Work to be completed: Put every line of the records below into a two-column Markdown table headed No. and Text. Number the rows in order and leave out any blank lines.

Supplied data:
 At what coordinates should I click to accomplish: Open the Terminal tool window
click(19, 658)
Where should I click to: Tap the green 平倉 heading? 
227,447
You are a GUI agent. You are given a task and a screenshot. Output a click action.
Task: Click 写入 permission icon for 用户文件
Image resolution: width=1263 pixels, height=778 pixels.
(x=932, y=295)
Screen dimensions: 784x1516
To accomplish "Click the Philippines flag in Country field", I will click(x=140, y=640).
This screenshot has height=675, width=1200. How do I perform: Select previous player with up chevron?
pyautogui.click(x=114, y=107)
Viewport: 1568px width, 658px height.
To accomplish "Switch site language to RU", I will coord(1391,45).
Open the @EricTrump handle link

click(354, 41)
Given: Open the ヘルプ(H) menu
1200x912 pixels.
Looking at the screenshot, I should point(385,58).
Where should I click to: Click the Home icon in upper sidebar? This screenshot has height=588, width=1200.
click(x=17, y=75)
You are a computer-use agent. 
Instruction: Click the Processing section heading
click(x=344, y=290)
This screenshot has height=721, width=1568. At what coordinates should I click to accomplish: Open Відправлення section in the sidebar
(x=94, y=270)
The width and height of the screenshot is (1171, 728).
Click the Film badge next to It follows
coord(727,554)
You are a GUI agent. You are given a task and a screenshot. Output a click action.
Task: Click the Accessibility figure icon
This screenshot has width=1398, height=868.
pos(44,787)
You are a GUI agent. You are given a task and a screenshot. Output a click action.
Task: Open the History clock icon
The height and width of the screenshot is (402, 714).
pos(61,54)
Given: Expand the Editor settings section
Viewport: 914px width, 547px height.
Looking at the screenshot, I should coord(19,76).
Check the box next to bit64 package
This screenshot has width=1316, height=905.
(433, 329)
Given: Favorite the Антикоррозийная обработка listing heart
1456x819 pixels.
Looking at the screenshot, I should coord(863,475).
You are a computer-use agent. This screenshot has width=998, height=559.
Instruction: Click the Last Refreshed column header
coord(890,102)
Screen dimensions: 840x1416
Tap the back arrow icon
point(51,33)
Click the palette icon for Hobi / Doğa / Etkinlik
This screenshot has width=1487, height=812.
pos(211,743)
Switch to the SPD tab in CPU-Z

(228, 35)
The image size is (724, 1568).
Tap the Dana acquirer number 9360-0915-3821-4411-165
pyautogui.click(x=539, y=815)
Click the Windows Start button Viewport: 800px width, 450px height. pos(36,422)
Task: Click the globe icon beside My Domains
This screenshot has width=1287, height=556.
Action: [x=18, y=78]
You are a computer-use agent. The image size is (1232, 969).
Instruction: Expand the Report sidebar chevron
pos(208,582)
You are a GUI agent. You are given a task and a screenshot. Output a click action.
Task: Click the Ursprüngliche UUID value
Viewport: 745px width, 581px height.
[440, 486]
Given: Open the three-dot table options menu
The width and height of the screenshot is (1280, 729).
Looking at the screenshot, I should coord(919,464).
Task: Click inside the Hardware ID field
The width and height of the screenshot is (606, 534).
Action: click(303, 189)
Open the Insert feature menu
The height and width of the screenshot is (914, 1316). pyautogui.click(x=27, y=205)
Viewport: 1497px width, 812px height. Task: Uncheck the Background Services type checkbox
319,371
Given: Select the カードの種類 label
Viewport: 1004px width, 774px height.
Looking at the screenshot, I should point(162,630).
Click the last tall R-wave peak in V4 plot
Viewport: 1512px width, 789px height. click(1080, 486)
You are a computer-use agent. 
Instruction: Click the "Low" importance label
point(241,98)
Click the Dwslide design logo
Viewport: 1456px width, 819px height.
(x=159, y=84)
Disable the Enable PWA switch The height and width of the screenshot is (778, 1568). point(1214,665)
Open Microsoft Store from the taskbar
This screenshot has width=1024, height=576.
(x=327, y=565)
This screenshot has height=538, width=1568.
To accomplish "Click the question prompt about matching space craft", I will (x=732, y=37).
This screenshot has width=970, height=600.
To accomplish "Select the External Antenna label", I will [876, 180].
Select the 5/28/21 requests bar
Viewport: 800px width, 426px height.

In response:
| No. | Text |
|---|---|
| 1 |  At what coordinates should I click to accomplish: Open the Terminal tool window |
| 2 | click(19, 658) |
| 3 | Where should I click to: Tap the green 平倉 heading?  |
| 4 | 227,447 |
| 5 | You are a GUI agent. You are given a task and a screenshot. Output a click action. |
| 6 | Task: Click 写入 permission icon for 用户文件 |
| 7 | Image resolution: width=1263 pixels, height=778 pixels. |
| 8 | (x=932, y=295) |
| 9 | Screen dimensions: 784x1516 |
| 10 | To accomplish "Click the Philippines flag in Country field", I will click(x=140, y=640). |
| 11 | This screenshot has height=675, width=1200. How do I perform: Select previous player with up chevron? |
| 12 | pyautogui.click(x=114, y=107) |
| 13 | Viewport: 1568px width, 658px height. |
| 14 | To accomplish "Switch site language to RU", I will coord(1391,45). |
| 15 | Open the @EricTrump handle link |
| 16 | click(354, 41) |
| 17 | Given: Open the ヘルプ(H) menu |
| 18 | 1200x912 pixels. |
| 19 | Looking at the screenshot, I should point(385,58). |
| 20 | Where should I click to: Click the Home icon in upper sidebar? This screenshot has height=588, width=1200. |
| 21 | click(x=17, y=75) |
| 22 | You are a computer-use agent.  |
| 23 | Instruction: Click the Processing section heading |
| 24 | click(x=344, y=290) |
| 25 | This screenshot has height=721, width=1568. At what coordinates should I click to accomplish: Open Відправлення section in the sidebar |
| 26 | (x=94, y=270) |
| 27 | The width and height of the screenshot is (1171, 728). |
| 28 | Click the Film badge next to It follows |
| 29 | coord(727,554) |
| 30 | You are a GUI agent. You are given a task and a screenshot. Output a click action. |
| 31 | Task: Click the Accessibility figure icon |
| 32 | This screenshot has width=1398, height=868. |
| 33 | pos(44,787) |
| 34 | You are a GUI agent. You are given a task and a screenshot. Output a click action. |
| 35 | Task: Open the History clock icon |
| 36 | The height and width of the screenshot is (402, 714). |
| 37 | pos(61,54) |
| 38 | Given: Expand the Editor settings section |
| 39 | Viewport: 914px width, 547px height. |
| 40 | Looking at the screenshot, I should coord(19,76). |
| 41 | Check the box next to bit64 package |
| 42 | This screenshot has width=1316, height=905. |
| 43 | (433, 329) |
| 44 | Given: Favorite the Антикоррозийная обработка listing heart |
| 45 | 1456x819 pixels. |
| 46 | Looking at the screenshot, I should coord(863,475). |
| 47 | You are a computer-use agent. This screenshot has width=998, height=559. |
| 48 | Instruction: Click the Last Refreshed column header |
| 49 | coord(890,102) |
| 50 | Screen dimensions: 840x1416 |
| 51 | Tap the back arrow icon |
| 52 | point(51,33) |
| 53 | Click the palette icon for Hobi / Doğa / Etkinlik |
| 54 | This screenshot has width=1487, height=812. |
| 55 | pos(211,743) |
| 56 | Switch to the SPD tab in CPU-Z |
| 57 | (228, 35) |
| 58 | The image size is (724, 1568). |
| 59 | Tap the Dana acquirer number 9360-0915-3821-4411-165 |
| 60 | pyautogui.click(x=539, y=815) |
| 61 | Click the Windows Start button Viewport: 800px width, 450px height. pos(36,422) |
| 62 | Task: Click the globe icon beside My Domains |
| 63 | This screenshot has width=1287, height=556. |
| 64 | Action: [x=18, y=78] |
| 65 | You are a computer-use agent. The image size is (1232, 969). |
| 66 | Instruction: Expand the Report sidebar chevron |
| 67 | pos(208,582) |
| 68 | You are a GUI agent. You are given a task and a screenshot. Output a click action. |
| 69 | Task: Click the Ursprüngliche UUID value |
| 70 | Viewport: 745px width, 581px height. |
| 71 | [440, 486] |
| 72 | Given: Open the three-dot table options menu |
| 73 | The width and height of the screenshot is (1280, 729). |
| 74 | Looking at the screenshot, I should coord(919,464). |
| 75 | Task: Click inside the Hardware ID field |
| 76 | The width and height of the screenshot is (606, 534). |
| 77 | Action: click(303, 189) |
| 78 | Open the Insert feature menu |
| 79 | The height and width of the screenshot is (914, 1316). pyautogui.click(x=27, y=205) |
| 80 | Viewport: 1497px width, 812px height. Task: Uncheck the Background Services type checkbox |
| 81 | 319,371 |
| 82 | Given: Select the カードの種類 label |
| 83 | Viewport: 1004px width, 774px height. |
| 84 | Looking at the screenshot, I should point(162,630). |
| 85 | Click the last tall R-wave peak in V4 plot |
| 86 | Viewport: 1512px width, 789px height. click(1080, 486) |
| 87 | You are a computer-use agent.  |
| 88 | Instruction: Click the "Low" importance label |
| 89 | point(241,98) |
| 90 | Click the Dwslide design logo |
| 91 | Viewport: 1456px width, 819px height. |
| 92 | (x=159, y=84) |
| 93 | Disable the Enable PWA switch The height and width of the screenshot is (778, 1568). point(1214,665) |
| 94 | Open Microsoft Store from the taskbar |
| 95 | This screenshot has width=1024, height=576. |
| 96 | (x=327, y=565) |
| 97 | This screenshot has height=538, width=1568. |
| 98 | To accomplish "Click the question prompt about matching space craft", I will (x=732, y=37). |
| 99 | This screenshot has width=970, height=600. |
| 100 | To accomplish "Select the External Antenna label", I will [876, 180]. |
| 101 | Select the 5/28/21 requests bar |
| 102 | Viewport: 800px width, 426px height. |